→ Source document

★ ★ ★ ★ ★ ★ ★

"Time Enough at Last" is the eighth episode of the American television anthology series The Twilight Zone. The episode was adapted from a short story written by Lynn Venable. The short story appeared in the January 1953 edition of the science fiction magazine If: Worlds of Science Fiction  about seven years before the television episode first aired.

"Time Enough at Last" became one of the most famous episodes of the original Twilight Zone. It is "the story of a man who seeks salvation in the rubble of a ruined world" and tells of Henry Bemis (), played by Burgess Meredith, who loves books yet is surrounded by those who would prevent him from reading them. The episode follows Bemis through the post-apocalyptic world, touching on such social issues as anti-intellectualism, the dangers of reliance upon technology, and the difference between solitude and loneliness.

Opening narration

Plot
Bank teller and avid bookworm Henry Bemis reads David Copperfield while serving a customer from his window in a bank. He is so engrossed in the novel he attempts to regale the increasingly annoyed woman with information about the characters, and shortchanges her. Bemis' angry boss, and later his nagging wife, both complain to him that he wastes far too much time reading "doggerel". As a cruel joke, his wife asks him to read poetry to her from one of his books; he eagerly obliges, only to find that she has crossed out the text on every page, obscuring the words. Seconds later, she destroys the book by ripping the pages from it, much to Henry's dismay.

The next day, as usual, Henry takes his lunch break in the bank's vault, where his reading cannot be disturbed. Moments after he sees a newspaper headline, which reads "H-Bomb Capable of Total Destruction", an enormous explosion outside shakes the vault, knocking Bemis unconscious. After regaining consciousness and recovering the thick glasses required for him to see, Bemis emerges from the vault to find the bank demolished and everyone in it dead. Leaving the bank, he sees that the entire city has been destroyed, and realizes that, while a nuclear war has devastated Earth, him being in the vault has saved him.

Finding himself alone in a shattered world with canned food to last him a lifetime and no means of leaving to look for other survivors, Bemis succumbs to despair. As he prepares to kill himself using a revolver he has found, Bemis sees the ruins of the public library in the distance. Investigating, he finds that the books are still intact; all the books he could ever hope for are his for the reading, and time to read them without interruption.

His despair gone, Bemis contentedly sorts the books he looks forward to reading for years to come, with no obligations to get in the way. Just as he bends down to pick up the first book, he stumbles, and his glasses fall off and shatter. In shock, he picks up the broken remains of the glasses without which he is virtually blind and breaks down in tears, surrounded by books he now can never read.

Closing narration

Production

"Time Enough at Last" was one of the first episodes written for The Twilight Zone. It introduced Burgess Meredith to the series; he went on to star in three more episodes, being introduced as "no stranger to The Twilight Zone" in promotional spots for season two's "The Obsolete Man". He also narrated the 1983 film Twilight Zone: The Movie, which made reference to "Time Enough at Last" during its opening sequence, with the characters discussing the episode in detail.

★ ★ ★ ★ ★ ★ ★

(Data extracted from a collection)

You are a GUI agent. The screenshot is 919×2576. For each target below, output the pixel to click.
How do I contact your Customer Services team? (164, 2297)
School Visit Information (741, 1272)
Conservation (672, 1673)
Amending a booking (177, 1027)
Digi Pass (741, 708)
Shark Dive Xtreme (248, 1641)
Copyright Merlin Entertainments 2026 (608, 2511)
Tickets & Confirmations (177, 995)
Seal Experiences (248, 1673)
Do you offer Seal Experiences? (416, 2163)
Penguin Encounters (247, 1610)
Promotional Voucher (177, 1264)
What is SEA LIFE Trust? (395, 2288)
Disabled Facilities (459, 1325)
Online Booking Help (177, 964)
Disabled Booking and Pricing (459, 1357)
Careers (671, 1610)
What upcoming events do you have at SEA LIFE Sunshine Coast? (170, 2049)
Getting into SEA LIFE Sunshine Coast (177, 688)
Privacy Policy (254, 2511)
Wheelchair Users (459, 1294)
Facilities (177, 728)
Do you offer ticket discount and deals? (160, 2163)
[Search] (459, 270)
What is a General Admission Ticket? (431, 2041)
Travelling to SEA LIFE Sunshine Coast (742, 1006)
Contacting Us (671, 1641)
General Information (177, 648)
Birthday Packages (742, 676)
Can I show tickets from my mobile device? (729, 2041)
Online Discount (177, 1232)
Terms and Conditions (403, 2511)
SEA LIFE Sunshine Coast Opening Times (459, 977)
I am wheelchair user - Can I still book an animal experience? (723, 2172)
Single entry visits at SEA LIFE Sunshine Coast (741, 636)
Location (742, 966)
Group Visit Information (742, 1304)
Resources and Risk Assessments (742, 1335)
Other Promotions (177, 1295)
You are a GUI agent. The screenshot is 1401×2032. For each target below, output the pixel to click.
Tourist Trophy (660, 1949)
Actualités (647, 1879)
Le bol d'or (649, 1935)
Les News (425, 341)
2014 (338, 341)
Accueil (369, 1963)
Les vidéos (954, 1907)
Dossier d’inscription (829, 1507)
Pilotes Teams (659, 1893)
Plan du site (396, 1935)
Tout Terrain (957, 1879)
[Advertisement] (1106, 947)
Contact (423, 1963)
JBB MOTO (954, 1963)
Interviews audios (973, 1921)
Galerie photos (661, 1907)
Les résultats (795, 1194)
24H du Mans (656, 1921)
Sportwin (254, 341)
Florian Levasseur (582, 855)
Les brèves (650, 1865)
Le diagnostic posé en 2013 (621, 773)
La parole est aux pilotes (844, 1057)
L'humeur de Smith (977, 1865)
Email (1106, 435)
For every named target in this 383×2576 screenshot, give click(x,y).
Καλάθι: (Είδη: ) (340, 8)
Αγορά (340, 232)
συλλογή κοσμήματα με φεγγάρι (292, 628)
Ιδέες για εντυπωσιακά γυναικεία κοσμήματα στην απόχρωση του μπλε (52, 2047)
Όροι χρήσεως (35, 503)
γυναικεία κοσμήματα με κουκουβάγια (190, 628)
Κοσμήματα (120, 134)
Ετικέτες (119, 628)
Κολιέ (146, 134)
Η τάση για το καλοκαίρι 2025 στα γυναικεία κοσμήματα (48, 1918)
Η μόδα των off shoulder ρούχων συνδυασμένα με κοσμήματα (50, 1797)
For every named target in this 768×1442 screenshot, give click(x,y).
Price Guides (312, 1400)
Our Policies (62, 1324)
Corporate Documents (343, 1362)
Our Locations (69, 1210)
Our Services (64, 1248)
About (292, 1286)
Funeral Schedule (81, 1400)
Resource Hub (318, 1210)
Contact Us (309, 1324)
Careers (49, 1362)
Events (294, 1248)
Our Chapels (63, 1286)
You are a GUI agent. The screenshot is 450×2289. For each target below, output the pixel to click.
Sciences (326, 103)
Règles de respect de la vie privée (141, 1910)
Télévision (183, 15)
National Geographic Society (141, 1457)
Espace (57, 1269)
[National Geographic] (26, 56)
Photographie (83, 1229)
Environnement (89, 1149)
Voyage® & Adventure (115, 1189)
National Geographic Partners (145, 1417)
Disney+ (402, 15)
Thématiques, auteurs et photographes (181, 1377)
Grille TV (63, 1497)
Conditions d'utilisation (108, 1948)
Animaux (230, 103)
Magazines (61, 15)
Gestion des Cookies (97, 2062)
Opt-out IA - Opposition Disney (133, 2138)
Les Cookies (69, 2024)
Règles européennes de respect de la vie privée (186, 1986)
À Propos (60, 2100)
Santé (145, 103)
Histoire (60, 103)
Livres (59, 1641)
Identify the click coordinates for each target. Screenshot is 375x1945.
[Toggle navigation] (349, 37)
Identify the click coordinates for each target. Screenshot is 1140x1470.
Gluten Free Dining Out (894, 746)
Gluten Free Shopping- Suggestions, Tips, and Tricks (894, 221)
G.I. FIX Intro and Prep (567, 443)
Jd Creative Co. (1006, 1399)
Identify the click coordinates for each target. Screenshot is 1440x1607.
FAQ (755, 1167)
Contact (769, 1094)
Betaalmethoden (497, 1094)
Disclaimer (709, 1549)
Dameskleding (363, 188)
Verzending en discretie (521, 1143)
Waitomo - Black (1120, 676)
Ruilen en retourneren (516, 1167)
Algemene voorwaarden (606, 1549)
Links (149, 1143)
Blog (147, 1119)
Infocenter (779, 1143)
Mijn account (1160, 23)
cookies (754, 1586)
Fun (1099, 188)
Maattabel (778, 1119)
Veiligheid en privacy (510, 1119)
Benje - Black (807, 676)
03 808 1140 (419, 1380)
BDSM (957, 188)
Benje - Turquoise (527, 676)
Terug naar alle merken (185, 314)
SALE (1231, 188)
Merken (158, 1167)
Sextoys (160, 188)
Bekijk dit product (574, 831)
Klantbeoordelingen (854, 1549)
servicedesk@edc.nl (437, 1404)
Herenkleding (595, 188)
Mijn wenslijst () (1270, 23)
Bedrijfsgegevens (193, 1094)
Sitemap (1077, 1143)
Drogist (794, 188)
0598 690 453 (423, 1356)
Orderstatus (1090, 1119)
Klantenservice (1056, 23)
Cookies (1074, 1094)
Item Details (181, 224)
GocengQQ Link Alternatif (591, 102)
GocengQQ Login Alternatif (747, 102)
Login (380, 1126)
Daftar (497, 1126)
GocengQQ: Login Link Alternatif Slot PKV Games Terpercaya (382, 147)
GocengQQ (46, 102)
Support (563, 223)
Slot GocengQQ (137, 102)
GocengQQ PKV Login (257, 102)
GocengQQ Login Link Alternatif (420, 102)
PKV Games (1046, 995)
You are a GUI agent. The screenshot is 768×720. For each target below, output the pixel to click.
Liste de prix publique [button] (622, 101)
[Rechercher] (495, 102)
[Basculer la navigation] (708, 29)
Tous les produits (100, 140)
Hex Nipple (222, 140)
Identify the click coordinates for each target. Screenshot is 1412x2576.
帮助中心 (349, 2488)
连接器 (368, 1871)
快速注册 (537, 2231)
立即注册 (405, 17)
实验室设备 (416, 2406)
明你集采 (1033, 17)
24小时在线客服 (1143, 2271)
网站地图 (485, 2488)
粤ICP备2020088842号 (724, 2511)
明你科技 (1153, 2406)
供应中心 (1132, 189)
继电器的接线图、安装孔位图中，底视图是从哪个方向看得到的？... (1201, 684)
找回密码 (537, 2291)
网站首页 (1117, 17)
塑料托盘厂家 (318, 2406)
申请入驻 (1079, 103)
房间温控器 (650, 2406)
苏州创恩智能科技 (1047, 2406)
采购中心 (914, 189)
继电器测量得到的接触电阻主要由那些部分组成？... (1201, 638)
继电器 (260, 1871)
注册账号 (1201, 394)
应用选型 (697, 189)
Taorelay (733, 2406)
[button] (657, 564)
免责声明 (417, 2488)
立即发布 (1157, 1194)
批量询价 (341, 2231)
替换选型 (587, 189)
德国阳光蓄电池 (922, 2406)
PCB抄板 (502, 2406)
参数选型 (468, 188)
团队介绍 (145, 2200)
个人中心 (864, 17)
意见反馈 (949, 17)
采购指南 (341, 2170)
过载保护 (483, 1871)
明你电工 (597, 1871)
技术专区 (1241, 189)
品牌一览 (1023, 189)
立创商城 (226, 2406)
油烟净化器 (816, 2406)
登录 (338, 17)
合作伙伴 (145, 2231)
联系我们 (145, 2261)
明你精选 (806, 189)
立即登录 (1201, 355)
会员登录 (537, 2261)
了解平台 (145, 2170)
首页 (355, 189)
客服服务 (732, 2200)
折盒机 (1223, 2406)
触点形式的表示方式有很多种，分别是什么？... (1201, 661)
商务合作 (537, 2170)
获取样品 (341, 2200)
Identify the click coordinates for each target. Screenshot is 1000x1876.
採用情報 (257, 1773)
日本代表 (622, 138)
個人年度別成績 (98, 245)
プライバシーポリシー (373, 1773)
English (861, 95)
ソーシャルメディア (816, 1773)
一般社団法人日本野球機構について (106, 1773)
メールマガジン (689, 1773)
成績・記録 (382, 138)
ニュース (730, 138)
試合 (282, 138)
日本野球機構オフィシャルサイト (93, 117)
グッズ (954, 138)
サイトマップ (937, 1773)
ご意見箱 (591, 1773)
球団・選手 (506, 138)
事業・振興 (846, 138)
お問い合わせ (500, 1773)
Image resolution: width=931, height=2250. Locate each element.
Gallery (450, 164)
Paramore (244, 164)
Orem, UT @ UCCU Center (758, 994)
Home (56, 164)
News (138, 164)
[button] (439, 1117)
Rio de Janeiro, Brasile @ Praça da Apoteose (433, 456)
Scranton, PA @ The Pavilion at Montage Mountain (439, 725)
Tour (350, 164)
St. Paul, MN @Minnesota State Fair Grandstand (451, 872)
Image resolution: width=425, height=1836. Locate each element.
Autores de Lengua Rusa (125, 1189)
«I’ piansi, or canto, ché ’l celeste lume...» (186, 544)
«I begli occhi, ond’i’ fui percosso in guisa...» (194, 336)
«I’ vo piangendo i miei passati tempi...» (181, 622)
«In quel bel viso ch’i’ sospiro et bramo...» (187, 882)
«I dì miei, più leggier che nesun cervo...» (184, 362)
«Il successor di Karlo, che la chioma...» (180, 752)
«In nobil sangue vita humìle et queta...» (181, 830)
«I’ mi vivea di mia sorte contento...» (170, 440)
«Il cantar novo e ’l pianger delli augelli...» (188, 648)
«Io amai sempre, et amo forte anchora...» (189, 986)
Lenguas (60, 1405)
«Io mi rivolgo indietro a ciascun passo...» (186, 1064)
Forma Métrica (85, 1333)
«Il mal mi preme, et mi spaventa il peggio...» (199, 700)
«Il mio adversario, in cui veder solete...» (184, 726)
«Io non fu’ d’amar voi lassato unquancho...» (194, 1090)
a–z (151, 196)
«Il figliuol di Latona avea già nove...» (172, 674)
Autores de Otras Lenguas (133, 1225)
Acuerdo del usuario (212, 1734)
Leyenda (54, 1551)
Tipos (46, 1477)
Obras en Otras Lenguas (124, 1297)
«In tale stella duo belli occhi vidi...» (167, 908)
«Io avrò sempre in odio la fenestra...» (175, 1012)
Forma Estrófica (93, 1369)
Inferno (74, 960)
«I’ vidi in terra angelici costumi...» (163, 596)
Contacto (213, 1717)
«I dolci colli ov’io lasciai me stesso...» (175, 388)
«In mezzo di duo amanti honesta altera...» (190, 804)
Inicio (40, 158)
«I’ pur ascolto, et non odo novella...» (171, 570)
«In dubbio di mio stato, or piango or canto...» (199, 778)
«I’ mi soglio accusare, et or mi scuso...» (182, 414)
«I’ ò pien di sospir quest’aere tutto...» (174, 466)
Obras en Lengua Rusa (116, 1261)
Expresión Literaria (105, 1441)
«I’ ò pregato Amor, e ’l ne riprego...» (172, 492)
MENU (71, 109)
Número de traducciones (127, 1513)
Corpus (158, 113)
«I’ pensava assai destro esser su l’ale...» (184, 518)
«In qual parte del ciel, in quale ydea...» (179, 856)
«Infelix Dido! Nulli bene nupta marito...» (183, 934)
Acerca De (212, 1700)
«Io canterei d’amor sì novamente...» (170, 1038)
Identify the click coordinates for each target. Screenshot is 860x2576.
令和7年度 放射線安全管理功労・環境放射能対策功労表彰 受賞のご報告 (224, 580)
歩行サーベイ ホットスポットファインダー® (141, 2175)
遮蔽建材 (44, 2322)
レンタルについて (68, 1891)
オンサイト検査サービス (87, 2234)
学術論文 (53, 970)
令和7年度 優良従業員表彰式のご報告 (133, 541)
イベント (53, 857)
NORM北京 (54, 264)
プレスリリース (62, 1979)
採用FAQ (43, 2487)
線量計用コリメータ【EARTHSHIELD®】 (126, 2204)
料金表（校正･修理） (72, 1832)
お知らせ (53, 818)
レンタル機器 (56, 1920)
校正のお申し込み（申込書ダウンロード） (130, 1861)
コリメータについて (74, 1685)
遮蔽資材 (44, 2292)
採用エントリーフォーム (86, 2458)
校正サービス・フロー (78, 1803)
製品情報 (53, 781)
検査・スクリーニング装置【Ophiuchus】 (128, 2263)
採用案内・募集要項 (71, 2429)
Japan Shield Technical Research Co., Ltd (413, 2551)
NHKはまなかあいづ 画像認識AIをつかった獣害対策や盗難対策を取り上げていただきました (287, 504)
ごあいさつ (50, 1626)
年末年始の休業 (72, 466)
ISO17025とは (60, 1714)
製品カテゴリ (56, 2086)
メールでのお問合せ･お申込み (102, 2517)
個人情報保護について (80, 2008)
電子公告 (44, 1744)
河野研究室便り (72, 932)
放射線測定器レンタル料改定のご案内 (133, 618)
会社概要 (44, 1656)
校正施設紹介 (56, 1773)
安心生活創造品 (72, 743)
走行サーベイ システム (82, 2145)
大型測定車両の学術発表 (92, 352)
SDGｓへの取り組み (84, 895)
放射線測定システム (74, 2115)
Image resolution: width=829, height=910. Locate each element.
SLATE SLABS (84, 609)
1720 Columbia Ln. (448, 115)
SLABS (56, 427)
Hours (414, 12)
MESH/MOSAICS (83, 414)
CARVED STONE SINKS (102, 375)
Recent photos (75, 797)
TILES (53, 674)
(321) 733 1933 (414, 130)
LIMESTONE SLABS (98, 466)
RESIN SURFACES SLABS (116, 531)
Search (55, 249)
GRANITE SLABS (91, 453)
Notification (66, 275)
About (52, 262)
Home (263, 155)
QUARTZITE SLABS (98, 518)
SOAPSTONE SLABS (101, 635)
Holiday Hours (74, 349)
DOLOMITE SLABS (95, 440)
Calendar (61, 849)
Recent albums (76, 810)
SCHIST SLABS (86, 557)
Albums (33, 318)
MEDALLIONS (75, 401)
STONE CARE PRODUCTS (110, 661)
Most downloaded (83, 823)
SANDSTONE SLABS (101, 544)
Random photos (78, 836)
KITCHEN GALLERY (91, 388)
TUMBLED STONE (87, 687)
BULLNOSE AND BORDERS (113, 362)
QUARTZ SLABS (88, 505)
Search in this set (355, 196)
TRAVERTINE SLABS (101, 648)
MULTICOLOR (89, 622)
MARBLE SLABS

★ ★ ★ ★ ★ ★ ★

→ Objectives
A: Translate into Spanish this sentence from the episode article: "'Time Enough at Last' was one of the first episodes written for The Twilight Zone."
B: Carry on the episode article about "Time Enough at Last" from its final sentence.

→ Responses by task
A: "Time Enough at Last" fue uno de los primeros episodios escritos para The Twilight Zone.

B:
Footage of the exterior steps of the library was filmed several months after production had been completed. These steps can also be seen on the exterior of an Eloi public building in MGM's 1960 version of The Time Machine. John Brahm was nominated for a Directors Guild award for his work on the episode. The book that Bemis was reading in the vault and that flips open when the bomb explodes is A History of the Life and Voyages of Christopher Columbus by Washington Irving.

Themes
Although the overriding message may seem to "be careful what you wish for, you just might get it", there are other themes throughout the episode as well. Among these is the question of solitude versus loneliness, as embodied by Bemis' moment of near-suicide. Additionally, the portrayal of societal attitudes toward books speaks to the contemporary decline of traditional literature and how, given enough time, reading may become a relic of the past. At the same time, the ending "punishes Bemis for his antisocial behavior, and his greatest desire is thwarted".

Rod Serling's concluding statement in the episode alludes to Robert Burns' Scots language poem "To a Mouse". The poem concludes: "The best-laid schemes o' mice an men / Gang aft agley" (translation: "Often go awry").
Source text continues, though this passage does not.